■ Text provided ■
▽
Rebecca:Tell me a little about your background and what your research interests are.

Weaver:So, I am a professor of psychology here in St. Louis. I am a clinical psychologist and my area of research and clinical interests are the psychological impacts of exposure to traumatic events with a particular interest in Post Traumatic Stress Disorder and the associations between PTSD and different emotional and physical health problems.

R:From your research and experience, how do you think this traumatic event will impact the students and victims?

W:Well, it’s hard to say exactly how they will be impacted, but we know based on looking at research of other mass shootings that people can be significantly impacted. If you think about it, the shooting occurred in a place that is really supposed to be a safe place. So, having life threatening violence and intentional violence that occurs in a safe space—a space that students go to every single day—can be very scary and very difficult.

R:Can you explain some of the differences in reactions that would occur amongst the victims?

W:There will be some gradations of how students are impacted, but the people who may be the most affected are those who were closest to the violence. There are those who were injured, or who were close in terms of a friend being severely injured or killed, or they may have directly witnessed the violence. Then there’s the impact of the aftermath of the violence, which when it occurs in a place of daily life like that, it provides these additional disruptions and reminders of the traumatic event that occurred. Forever this school will be associated with that, not only for them, but for the whole community.

R:What are some ways that victims can heal moving forward?

W:During recovery, we encourage people to practice good self-care, and to try to get sleep, [and] to try to allow your body and your mind to emotionally heal from an experience. But also allowing a person to talk about [it], [and] meeting them where they are. I think the students having the opportunity to speak out and express their concerns with policies is very healthy and empowering. When people make meaning out of their experience, it can be very helpful in terms of recovery.

R:How do these kinds of events impact our greater society, even for the students at SLU?

W:That’s a really good question. I really do think that safety comes from cohesive communities. When people look out for one another and are knowledgeable about risky situations and how to respond to them, then I feel that will lead to greater safety for all of us. What I would not want to see come out of this is increased stigmatizing of mental disorders, and for the most part, mental disorders do not make people more violent.
△
■ Data under study ■
▽
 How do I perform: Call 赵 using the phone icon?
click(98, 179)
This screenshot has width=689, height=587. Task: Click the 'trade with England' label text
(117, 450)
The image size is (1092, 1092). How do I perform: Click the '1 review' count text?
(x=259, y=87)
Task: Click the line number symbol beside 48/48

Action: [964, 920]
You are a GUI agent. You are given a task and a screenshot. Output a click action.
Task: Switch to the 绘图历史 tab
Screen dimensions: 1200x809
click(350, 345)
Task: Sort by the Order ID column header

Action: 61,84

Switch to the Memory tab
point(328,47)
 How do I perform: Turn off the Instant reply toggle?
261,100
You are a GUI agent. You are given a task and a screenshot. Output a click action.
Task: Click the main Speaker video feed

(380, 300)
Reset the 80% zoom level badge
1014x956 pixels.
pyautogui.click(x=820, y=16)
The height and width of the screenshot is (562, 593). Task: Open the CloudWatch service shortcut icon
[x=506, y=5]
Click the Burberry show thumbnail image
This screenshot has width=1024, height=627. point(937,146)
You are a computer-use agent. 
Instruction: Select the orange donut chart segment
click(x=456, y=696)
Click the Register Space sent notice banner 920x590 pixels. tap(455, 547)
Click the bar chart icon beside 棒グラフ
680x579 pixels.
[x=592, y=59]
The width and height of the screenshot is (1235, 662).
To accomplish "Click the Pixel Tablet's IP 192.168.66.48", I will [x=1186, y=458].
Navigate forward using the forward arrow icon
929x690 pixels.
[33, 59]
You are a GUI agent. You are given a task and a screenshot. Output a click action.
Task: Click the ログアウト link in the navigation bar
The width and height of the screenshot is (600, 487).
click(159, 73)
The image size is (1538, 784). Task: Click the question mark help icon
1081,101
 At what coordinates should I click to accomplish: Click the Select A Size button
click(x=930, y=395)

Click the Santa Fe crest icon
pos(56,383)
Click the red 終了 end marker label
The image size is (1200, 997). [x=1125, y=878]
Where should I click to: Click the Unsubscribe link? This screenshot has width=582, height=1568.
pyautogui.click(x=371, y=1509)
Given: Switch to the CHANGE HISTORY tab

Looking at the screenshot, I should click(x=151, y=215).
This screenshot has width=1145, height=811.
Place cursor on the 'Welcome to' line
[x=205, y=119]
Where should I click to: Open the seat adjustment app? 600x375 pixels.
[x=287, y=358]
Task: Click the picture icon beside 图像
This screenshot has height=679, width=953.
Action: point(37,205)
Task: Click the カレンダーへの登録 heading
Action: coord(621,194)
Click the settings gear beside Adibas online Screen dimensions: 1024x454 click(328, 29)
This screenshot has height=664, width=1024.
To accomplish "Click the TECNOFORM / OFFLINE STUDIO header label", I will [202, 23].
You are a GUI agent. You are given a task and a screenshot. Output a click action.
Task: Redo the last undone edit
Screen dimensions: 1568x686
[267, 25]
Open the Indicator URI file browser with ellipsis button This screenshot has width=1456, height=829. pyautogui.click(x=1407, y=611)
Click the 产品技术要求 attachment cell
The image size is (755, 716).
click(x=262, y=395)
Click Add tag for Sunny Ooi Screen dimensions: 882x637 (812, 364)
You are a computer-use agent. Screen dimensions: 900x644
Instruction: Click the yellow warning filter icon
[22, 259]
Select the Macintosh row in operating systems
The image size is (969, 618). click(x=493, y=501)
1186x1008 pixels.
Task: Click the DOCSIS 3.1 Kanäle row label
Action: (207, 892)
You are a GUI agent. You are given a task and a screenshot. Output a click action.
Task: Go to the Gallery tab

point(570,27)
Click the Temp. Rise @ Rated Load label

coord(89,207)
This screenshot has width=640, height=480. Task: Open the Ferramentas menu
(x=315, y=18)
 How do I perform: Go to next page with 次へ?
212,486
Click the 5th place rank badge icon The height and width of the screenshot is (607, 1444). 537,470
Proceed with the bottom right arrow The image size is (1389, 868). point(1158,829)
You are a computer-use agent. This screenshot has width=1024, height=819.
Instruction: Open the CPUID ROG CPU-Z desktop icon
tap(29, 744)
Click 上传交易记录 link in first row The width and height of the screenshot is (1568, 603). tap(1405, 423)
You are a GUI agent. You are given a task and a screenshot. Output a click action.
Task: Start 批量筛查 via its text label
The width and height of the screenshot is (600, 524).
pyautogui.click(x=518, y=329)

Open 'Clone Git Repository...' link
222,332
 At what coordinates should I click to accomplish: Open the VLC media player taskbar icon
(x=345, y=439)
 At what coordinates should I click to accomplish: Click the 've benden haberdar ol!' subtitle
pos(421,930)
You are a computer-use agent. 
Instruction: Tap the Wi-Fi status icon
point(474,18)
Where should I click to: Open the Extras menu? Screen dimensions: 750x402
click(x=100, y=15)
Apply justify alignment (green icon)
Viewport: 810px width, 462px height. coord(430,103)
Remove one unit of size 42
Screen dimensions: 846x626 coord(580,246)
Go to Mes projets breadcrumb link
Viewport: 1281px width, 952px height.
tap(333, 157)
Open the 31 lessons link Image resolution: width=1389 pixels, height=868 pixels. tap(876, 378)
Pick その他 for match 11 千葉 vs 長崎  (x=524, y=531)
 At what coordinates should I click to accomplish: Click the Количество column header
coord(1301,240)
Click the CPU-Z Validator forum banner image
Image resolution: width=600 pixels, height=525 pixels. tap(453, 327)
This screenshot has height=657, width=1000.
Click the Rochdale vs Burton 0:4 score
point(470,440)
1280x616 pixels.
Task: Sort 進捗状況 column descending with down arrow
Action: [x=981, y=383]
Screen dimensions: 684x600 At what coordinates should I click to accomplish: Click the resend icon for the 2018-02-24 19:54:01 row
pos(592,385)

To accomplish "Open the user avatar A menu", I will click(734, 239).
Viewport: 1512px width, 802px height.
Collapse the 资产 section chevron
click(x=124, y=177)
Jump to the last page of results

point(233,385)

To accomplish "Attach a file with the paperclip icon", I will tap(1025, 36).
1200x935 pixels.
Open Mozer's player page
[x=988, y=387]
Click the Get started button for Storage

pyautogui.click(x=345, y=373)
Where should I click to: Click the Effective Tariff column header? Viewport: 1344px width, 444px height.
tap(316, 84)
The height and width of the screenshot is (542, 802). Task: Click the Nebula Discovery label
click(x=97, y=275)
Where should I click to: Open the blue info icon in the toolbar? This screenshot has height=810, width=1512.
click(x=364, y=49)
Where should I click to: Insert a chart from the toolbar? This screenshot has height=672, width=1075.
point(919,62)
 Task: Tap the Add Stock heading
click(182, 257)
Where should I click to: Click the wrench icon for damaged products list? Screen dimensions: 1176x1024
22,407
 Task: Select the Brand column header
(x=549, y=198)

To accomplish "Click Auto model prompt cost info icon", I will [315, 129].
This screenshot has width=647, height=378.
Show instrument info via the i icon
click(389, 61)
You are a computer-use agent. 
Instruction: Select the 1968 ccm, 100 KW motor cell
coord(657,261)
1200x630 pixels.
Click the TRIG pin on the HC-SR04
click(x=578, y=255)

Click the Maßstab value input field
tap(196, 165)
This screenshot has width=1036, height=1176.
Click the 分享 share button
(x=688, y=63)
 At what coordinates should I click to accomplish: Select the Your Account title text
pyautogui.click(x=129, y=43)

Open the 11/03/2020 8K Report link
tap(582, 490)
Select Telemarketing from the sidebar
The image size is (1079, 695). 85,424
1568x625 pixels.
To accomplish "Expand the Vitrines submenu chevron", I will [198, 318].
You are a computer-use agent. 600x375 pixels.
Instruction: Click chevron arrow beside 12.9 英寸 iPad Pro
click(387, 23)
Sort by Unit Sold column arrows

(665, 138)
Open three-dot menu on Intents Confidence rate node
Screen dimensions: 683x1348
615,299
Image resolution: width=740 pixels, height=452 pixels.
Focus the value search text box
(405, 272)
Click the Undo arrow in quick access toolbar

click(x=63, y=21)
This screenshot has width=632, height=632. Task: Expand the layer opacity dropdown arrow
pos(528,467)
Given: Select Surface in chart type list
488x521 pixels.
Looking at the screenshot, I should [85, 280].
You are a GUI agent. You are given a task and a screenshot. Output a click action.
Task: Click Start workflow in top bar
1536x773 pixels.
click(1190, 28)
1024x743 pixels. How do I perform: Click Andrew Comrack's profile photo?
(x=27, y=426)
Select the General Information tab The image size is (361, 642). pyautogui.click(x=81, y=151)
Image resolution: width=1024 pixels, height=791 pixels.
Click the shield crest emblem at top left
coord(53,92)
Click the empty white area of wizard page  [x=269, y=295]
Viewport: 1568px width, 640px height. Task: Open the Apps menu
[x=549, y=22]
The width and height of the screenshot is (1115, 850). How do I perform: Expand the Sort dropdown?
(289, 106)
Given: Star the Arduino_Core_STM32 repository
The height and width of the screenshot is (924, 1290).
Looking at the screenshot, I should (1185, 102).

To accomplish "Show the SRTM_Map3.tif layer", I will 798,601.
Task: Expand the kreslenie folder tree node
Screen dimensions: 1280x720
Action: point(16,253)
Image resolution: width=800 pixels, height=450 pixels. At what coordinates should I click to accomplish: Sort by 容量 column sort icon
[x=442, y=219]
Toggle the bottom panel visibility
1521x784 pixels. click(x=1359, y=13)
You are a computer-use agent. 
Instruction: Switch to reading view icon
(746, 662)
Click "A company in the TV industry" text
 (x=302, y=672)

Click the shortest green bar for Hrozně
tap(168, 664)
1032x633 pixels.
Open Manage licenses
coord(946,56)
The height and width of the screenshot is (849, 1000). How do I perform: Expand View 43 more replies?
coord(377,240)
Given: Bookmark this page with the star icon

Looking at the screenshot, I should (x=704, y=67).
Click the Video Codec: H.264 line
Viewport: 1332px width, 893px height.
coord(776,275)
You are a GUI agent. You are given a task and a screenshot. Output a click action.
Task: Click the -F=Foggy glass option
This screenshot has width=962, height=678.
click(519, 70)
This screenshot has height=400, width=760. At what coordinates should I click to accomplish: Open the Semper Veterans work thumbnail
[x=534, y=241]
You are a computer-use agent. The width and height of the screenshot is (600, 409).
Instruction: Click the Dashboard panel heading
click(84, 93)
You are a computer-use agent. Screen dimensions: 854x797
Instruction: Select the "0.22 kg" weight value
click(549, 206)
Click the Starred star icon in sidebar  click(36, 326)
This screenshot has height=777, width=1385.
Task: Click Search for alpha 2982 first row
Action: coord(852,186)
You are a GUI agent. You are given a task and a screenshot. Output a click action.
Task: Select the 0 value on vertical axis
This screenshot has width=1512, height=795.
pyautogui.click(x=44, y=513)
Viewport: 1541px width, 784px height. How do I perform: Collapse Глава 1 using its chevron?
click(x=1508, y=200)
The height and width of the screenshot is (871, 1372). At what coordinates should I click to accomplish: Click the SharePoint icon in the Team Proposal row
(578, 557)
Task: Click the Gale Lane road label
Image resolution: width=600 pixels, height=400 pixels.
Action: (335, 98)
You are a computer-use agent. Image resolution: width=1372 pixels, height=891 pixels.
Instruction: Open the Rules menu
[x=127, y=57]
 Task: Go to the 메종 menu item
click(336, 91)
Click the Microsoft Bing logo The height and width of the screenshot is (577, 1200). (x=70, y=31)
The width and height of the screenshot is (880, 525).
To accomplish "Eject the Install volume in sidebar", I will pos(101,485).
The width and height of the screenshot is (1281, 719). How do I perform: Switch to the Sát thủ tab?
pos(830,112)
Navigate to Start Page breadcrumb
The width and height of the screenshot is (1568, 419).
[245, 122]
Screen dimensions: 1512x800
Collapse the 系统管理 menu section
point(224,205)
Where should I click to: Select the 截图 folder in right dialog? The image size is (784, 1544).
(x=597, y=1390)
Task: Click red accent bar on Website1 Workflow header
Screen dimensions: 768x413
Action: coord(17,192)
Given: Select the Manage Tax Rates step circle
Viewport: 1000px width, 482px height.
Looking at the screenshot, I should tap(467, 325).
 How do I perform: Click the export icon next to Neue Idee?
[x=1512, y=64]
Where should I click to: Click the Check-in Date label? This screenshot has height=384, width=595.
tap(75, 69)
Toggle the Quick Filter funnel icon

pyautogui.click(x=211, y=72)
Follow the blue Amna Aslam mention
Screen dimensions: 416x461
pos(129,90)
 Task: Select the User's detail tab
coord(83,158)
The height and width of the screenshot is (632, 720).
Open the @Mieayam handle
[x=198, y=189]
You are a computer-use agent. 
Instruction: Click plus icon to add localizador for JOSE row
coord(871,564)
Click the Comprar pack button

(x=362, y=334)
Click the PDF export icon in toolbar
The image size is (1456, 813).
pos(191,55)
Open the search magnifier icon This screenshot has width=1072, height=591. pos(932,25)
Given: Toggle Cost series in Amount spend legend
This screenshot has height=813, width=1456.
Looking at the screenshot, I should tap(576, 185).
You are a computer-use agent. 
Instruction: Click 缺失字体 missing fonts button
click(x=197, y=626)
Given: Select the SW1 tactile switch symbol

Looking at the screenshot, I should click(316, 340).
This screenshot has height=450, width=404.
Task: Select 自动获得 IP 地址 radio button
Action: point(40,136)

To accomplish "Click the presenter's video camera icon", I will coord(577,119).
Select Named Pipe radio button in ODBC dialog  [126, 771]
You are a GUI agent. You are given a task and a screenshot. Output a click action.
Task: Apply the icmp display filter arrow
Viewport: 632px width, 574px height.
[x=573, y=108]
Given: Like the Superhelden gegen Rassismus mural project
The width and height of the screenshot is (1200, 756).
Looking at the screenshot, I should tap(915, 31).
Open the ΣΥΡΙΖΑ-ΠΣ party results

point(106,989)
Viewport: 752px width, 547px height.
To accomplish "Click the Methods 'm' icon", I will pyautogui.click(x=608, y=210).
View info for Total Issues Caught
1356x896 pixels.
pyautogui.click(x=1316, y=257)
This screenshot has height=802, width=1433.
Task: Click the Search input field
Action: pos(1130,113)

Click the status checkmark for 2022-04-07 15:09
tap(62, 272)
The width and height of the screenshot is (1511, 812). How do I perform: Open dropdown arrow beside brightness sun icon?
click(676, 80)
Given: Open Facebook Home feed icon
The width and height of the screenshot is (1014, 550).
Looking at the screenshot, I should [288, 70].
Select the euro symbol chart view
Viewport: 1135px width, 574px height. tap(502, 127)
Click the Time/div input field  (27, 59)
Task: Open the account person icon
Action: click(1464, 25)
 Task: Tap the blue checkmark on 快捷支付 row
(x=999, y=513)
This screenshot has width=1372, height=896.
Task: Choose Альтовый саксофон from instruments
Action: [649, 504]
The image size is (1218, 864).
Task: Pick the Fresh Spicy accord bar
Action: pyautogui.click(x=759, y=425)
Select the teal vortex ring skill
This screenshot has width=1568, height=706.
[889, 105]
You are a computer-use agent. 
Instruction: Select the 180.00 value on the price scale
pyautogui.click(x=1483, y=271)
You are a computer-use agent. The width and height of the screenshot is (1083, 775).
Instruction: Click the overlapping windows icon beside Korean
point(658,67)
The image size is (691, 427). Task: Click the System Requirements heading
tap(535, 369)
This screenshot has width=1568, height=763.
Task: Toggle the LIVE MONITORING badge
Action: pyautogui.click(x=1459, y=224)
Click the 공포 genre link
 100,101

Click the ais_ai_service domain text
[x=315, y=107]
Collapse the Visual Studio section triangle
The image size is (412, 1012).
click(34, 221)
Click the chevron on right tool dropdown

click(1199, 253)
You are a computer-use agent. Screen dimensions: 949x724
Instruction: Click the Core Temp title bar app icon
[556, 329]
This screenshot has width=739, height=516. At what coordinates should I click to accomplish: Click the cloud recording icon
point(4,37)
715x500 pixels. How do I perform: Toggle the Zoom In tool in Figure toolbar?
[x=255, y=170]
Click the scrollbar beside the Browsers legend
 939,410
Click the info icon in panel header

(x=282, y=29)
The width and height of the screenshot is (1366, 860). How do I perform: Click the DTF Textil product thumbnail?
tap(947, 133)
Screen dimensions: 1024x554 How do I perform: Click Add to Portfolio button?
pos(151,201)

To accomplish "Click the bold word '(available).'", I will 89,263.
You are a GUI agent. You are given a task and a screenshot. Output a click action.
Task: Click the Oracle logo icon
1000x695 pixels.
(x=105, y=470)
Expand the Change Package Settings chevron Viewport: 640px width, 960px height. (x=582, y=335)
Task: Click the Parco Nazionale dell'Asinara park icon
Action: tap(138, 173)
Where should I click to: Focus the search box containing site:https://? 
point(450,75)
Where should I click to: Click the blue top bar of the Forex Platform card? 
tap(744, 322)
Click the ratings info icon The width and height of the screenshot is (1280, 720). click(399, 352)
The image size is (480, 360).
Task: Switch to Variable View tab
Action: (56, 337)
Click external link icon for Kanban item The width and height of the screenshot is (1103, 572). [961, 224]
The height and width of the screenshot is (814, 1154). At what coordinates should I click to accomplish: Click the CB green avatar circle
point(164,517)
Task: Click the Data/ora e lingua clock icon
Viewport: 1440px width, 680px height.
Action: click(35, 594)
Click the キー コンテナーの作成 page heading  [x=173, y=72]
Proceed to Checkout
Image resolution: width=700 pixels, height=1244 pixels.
△
■ Apply what you read ■
a) Answer these questions using the interview:
(i) What kind of psychologist is Weaver?
(ii) According to Weaver, which students may be the most affected by the violence?
(iii) Where does Weaver think safety comes from?
b) From the interview, quote the part that opens with the words containing "R:What are some" and closes with "students at SLU?".
c) According to the interview, why can the shooting be especially scary and difficult for students?
The items come from a different source than the interview.

■ Exercise answers ■
a)
(i) A clinical psychologist.
(ii) Those who were closest to the violence.
(iii) Cohesive communities.

b)
R:What are some ways that victims can heal moving forward?

W:During recovery, we encourage people to practice good self-care, and to try to get sleep, [and] to try to allow your body and your mind to emotionally heal from an experience. But also allowing a person to talk about [it], [and] meeting them where they are. I think the students having the opportunity to speak out and express their concerns with policies is very healthy and empowering. When people make meaning out of their experience, it can be very helpful in terms of recovery.

R:How do these kinds of events impact our greater society, even for the students at SLU?

c) The shooting happened in a place that is supposed to be safe, one that students go to every single day. Life-threatening, intentional violence in such a space can be very scary and very difficult.